Per finire, parliamo dei sistemi di accumulo. Questa tecnologia sta ricevendo sollecitazioni fortissime sia dal settore automobilistico che da quello delle rinnovabili. Il mercato mondiale delle batterie per queste applicazioni dovrebbe passare da 200 milioni $ nel 2012 a 19 miliardi $ nel 2017. Molti paesi si stanno attrezzando per questa sfida. Tra il 2009 e il 2012 gli Usa hanno speso 1,2 miliardi $ e nuovi ambiziosi programmi sono in corso. La Germania ha stanziato 200 milioni € per la ricerca attraverso l“Energy Storage Funding Initiative”; anche la Svizzera, in vista dell’uscita dal nucleare, ha destinato 31 milioni € alla ricerca sugli accumuli.
Si tratta quindi di un mondo in pieno fermento, dopo un secolo di moderato interesse. Sono decine le soluzioni tecnologiche che si stanno sperimentando per migliorare le prestazioni e ridurre i prezzi. In Italia abbiamo valide realtà produttive, centri di ricerca, progetti avviati dalle società impegnate nella trasmissione e distribuzione. Per reggere la sfida, anche in questo campo occorre però definire una strategia e stringere alleanze internazionali.
Dopo le crisi petrolifere degli anni Settanta, fu lanciato il Progetto Finalizzato Energetica, proprio per raccordare le ricerche di enti pubblici e di imprese. Oggi le criticità sono anche maggiori: oltre ai problemi di sicurezza (Ucraina, Isis, Libia, ecc.) abbiamo la sfida del clima che incombe.
Per un paese in difficoltà come il nostro sarebbe logico organizzarsi e definire priorità. Per esempio, puntando sul filone aurifero del terzetto tecnologico “solare+accumulo+auto elettrica” in grado, se ben gestito, di garantire occupazione e fatturati. E ci sono altri settori con un futuro promettente. Basti pensare alla rivoluzione dei Led e a quella delle smart grids, dei biomateriali, degli edifici a consumo quasi zero …
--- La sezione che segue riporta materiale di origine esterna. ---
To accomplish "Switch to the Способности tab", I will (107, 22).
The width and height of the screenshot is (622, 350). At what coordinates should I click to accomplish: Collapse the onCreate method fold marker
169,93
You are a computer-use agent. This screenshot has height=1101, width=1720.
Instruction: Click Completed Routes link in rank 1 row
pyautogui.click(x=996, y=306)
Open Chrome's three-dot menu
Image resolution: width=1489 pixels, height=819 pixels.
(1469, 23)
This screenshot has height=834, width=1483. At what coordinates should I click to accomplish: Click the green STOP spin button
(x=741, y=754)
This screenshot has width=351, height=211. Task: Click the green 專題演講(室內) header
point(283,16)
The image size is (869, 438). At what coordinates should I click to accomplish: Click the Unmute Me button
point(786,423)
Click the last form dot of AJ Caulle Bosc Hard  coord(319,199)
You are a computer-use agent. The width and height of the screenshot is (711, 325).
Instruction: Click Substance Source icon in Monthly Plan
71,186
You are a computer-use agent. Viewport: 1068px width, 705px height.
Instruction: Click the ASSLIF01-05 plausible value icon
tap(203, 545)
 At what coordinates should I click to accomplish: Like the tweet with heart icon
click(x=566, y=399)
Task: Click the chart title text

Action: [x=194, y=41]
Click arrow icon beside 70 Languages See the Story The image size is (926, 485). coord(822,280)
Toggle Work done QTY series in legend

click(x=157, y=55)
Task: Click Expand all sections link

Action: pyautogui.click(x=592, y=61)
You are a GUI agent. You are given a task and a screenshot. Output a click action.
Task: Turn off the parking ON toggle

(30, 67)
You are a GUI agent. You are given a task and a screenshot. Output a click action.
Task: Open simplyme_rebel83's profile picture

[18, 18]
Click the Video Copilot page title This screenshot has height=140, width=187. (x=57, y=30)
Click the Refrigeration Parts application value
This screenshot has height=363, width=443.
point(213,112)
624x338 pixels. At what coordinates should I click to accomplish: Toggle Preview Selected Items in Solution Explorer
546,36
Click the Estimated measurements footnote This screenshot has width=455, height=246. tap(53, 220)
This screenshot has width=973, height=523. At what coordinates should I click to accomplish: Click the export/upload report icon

Accanto alla “spending review” sarebbe allora saggio far partire una “innovation review”, che consenta di identificare pochi selezionati ambiti tecnologici ai quali l’Italia possa agganciare la ripresa. Ci sono tra l’altro da destinare per l’energia oltre 3 miliardi € della programmazione europea 2014-20 e sarebbe bene non perderli.
Come Coordinamento FREE lanceremo al governo (oltre che a Confindustria e al Sindacato) questa proposta. Chiederemo una politica industriale coraggiosa, che individui i comparti più promettenti, offrendo opportunità alle imprese esistenti e facilitando la nascita di start up.
Nello Sblocca-Italia si parla di autostrade e trivellazioni petrolifere. Non ci siamo. È vero che il provvedimento riesuma progetti del passato. Ma mai come in questo momento, per dare speranze al paese occorre scordarsi scelte perdenti e immaginare un futuro vincente.